3. Pour justifier de la situation d’urgence au sens des dispositions de l’article
L. 521-2 du code de justice administrative, Mme A épouse D fait valoir, d’une part, que son contrat de travail a été suspendu le 6 mai 2025 sans toutefois justifier des revenus de son foyer et de sa participation aux charges de celui-ci. Elle se prévaut, d’autre part, de l’état de santé préoccupant de son père demeuré en Algérie, toutefois, les documents produits au soutien de ces allégations ne suffisent pas à caractériser une situation d’urgence particulière impliquant qu’une mesure visant à sauvegarder une liberté fondamentale doive être prise dans un délai de quarante-huit heures.
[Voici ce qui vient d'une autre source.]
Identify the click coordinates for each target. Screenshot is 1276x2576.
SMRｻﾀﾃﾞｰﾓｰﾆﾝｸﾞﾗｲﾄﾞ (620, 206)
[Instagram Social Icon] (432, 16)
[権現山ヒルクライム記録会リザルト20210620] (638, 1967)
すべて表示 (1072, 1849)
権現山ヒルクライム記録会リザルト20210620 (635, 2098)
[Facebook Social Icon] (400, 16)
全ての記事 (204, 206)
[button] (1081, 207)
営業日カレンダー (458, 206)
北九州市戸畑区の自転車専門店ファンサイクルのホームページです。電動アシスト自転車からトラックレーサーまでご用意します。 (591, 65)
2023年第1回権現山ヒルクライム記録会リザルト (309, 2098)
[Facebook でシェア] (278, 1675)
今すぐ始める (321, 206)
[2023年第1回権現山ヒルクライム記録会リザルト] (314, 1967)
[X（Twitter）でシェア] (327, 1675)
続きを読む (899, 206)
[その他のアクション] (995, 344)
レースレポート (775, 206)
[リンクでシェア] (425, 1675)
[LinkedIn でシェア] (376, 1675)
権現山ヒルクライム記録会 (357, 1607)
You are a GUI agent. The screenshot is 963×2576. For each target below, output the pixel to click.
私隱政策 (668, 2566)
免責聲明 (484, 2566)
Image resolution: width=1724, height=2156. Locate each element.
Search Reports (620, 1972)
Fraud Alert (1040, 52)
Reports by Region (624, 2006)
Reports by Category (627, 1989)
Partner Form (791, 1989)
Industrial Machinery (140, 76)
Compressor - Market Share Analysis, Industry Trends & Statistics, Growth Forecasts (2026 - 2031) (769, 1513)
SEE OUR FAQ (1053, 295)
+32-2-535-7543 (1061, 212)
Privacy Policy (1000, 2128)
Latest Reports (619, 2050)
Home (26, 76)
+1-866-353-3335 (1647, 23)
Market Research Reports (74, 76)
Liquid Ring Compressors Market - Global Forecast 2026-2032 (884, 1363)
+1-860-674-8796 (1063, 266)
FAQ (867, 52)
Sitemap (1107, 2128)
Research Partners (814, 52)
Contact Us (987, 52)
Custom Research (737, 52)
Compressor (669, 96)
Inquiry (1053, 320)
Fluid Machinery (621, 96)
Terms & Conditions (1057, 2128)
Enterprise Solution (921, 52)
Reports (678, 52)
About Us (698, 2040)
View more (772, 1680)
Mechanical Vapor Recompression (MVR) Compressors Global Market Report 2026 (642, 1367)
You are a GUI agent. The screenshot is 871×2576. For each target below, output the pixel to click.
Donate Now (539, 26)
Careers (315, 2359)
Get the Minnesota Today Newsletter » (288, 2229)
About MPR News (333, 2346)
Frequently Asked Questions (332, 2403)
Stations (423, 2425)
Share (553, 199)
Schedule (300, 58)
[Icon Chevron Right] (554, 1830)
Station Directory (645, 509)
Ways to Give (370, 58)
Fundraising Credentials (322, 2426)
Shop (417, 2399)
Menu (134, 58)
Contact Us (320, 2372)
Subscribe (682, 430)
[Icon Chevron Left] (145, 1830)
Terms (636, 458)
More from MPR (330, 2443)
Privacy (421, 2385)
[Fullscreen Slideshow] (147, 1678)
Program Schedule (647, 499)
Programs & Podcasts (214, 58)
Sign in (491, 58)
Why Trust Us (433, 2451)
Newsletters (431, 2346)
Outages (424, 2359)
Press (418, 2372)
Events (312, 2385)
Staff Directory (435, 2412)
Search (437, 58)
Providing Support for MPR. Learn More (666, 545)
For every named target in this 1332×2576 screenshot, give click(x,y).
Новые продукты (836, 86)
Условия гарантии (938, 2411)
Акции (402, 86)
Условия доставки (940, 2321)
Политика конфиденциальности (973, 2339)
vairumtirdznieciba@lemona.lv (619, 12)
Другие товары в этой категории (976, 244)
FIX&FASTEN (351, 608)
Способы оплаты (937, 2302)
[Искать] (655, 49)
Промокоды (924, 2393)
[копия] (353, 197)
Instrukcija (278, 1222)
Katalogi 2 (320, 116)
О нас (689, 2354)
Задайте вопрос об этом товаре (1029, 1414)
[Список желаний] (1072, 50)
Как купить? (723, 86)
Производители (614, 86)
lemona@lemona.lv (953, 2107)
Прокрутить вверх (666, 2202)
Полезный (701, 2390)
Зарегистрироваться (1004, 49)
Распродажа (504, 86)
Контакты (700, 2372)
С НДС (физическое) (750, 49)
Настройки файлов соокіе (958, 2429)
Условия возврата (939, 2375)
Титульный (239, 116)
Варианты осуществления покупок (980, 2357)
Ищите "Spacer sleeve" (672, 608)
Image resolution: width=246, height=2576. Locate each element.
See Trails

Il est cependant toujours loisible à la requérante, si elle s’y croit fondée, de contester par la voie de l’excès de pouvoir et du référé suspension les décisions attaquées.
4. Il résulte de ce qui précède qu’il y a lieu de faire application des dispositions rappelées au point 1 de l’article L. 522-3 du code de justice administrative, et de rejeter, en toutes ses conclusions, la requête de Mme A épouse D.
O R D O N N E :
Article 1er : La requête de Mme A Épouse D est rejetée.
Article 2 : La présente ordonnance sera notifiée à Mme C A Épouse D et à la préfète de l’Essonne.
Fait à Versailles, le 19 mai 2025.
La juge des référés,
signé
S. Ghiandoni
La République mande et ordonne au ministre de l’intérieur en ce qui le concerne ou à tous commissaires de justice à ce requis en ce qui concerne les voies de droit commun, contre les parties privées, de pourvoir à l’exécution de la présente décision.